Saturday, 19 October 2024

21:59

Kabar Dari Laut


 

Di tubuhku ada luka sekarang,

bertambah lebar juga, mengeluar darah,

di bekas dulu kau cium napsu dan garang;

lagi aku pun sangat lemah serta menyerah. CA 1946


Anggit menatap lautan kelam dari atas anjungan perahu kayu kecil dengan mesin  tempel yang mereka tumpangi. Ombak yang meninggi, bukan yang mengganggu pikirannya.

“Laut ini, Git, makin lama makin buas,” gumam Arba sambil menatap garis horizon yang tak jelas dalam hujan yang menampar wajah-wajah empat orang di atas perahu itu.

“Tapi yang lebih buas lagi, hidup kita di darat.”

Anggit tersenyum tipis. “Memang, Ba. Laut kita lawan dengan tangan. Tapi pemilik perahu, penguasa, mereka itu tak bisa kita lawan dengan tangan kosong.”

Sudah sejak zaman dahulu, nenek moyang mereka di Banten ini hidup dalam tekanan mulai dari penindasan hingga kemiskinan. Mereka adalah rakyat kecil, nelayan miskin di pesisir selatan Banten, yang sejarahnya penuh penderitaan.

Anggit ingat cerita kakeknya tentang masa-masa ketika leluhur mereka diperas habis-habisan oleh penjajah dan penguasa lokal, seperti yang ditulis oleh Multatuli dalam Max Havelaar. Hasil bumi dan laut rakyat dikuras untuk kepentingan segelintir orang, sementara rakyat hanya mendapat sisa. Kini, penjajah mungkin sudah pergi, tapi penderitaan tetap ada—hanya wujudnya yang berupa beda.

“Zaman sudah merdeka,” kata Acil, yang duduk di geladak perahu sambil memeriksa jaring.

“Tapi kita seperti masih dijajah. Bedanya, sekarang yang menjajah bukan orang Belanda, tapi orang-orang kita sendiri.”

“Pemimpin daerah kita sibuk dengan keluarganya sendiri,” sambung Masita. “Dinasti politik yang cuma memperkaya diri mereka. Tuan perahu itu teman dekat bupati, tak ada yang berani melawan. Kalau kita tidak bisa bayar utang, kita tak boleh berlayar, kita bisa mati kelaparan.”

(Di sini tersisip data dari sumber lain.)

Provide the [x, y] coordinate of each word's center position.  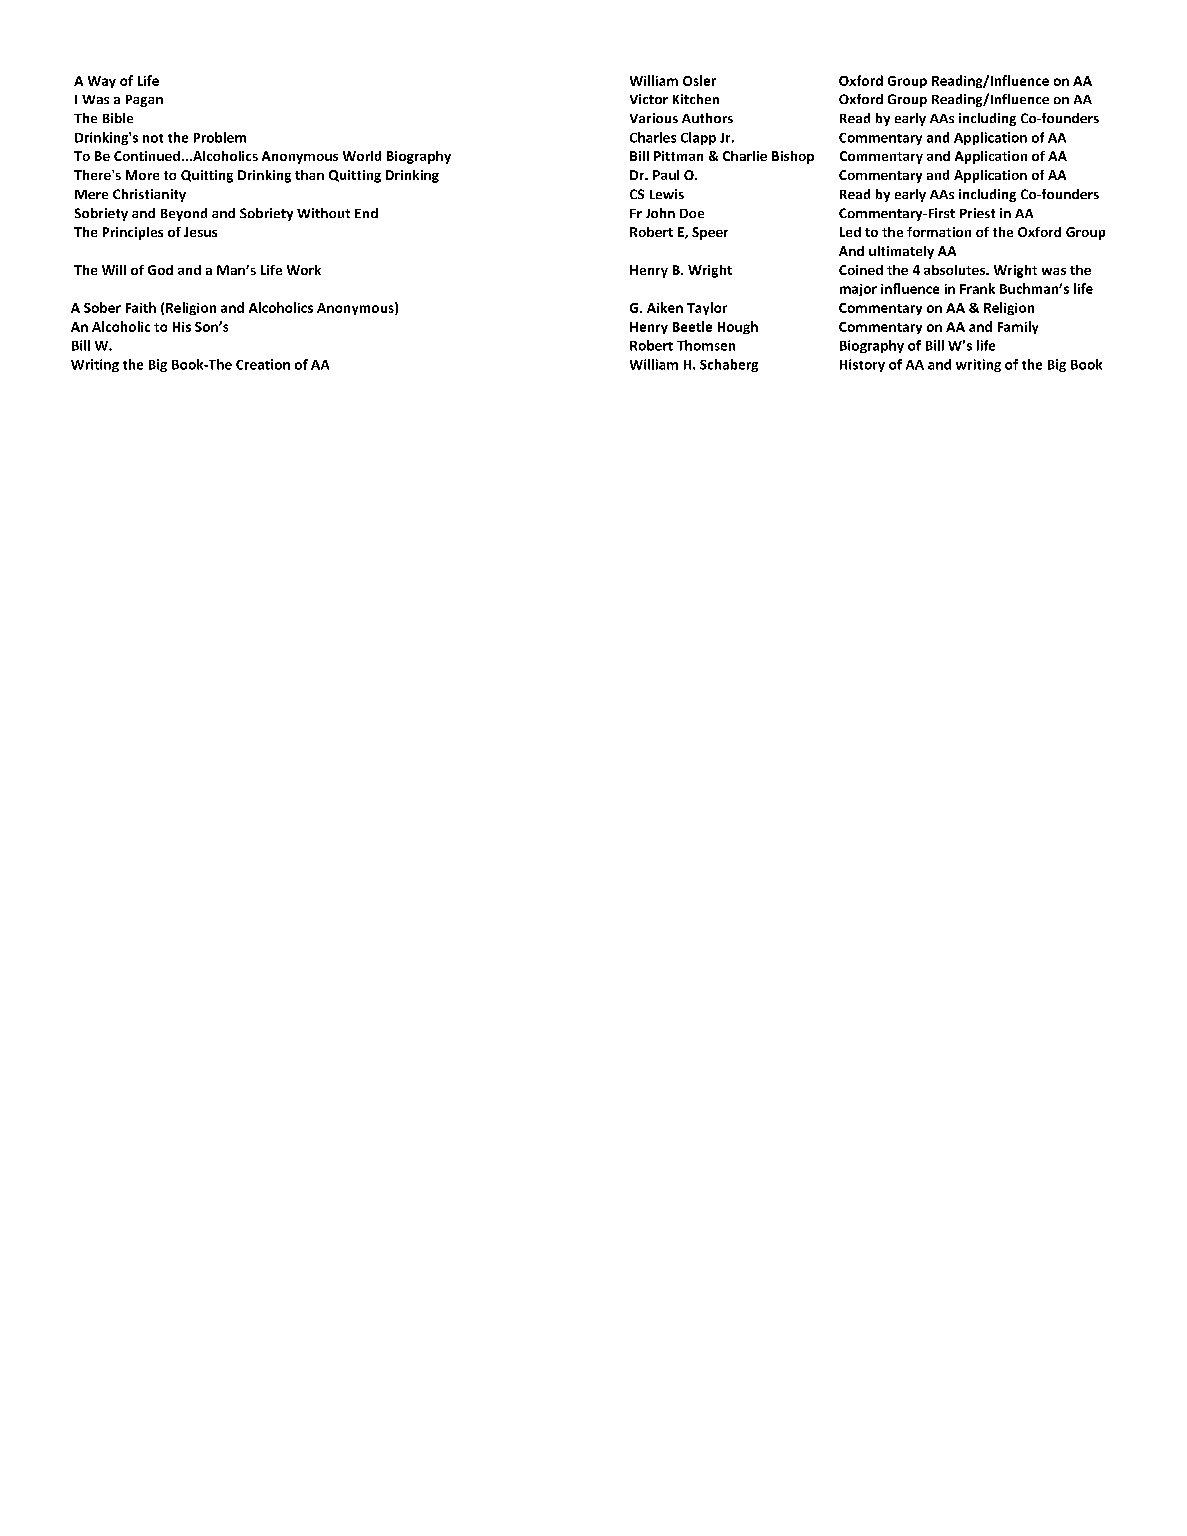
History [862, 365]
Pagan [144, 101]
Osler [699, 80]
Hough [738, 327]
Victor [649, 99]
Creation [263, 364]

Anggit mengangguk, mendengarkan sambil tetap fokus pada lautan di depan.

“Aku tahu. Mereka tidak peduli sama kita. Mereka cuma mau duit. Kalau bukan karena kita punya utang, aku tidak akan memaksa kalian melaut dengan bensin secekak ini.”

Arba menatap Anggit dengan tatapan penuh pengertian.

“Kita tidak nyalahin kamu, Git. Kita semua tahu, kamu melaut bukan buat diri sendiri. Kamu punya Aisyah dan anakmu untuk dihidupi. Sama seperti kita semua, kita melaut buat keluarga kita. Orang harus tetap makan mau itu musim laut tenang maupun musim ombak besar seperti ini. Yang salah adalah mereka yang di atas sana, mereka harusnya mencari solusi bagaimana kita tidak perlu melaut di musim angin kencang seperti ini, tapi keluarga kita tetap bisa makan dan hidup. Mereka duduk nyaman di kursi empuk, sementara kita mati di laut. Sama seperti leluhur kita dulu mati di sawah dan tambak untuk para penguasa.”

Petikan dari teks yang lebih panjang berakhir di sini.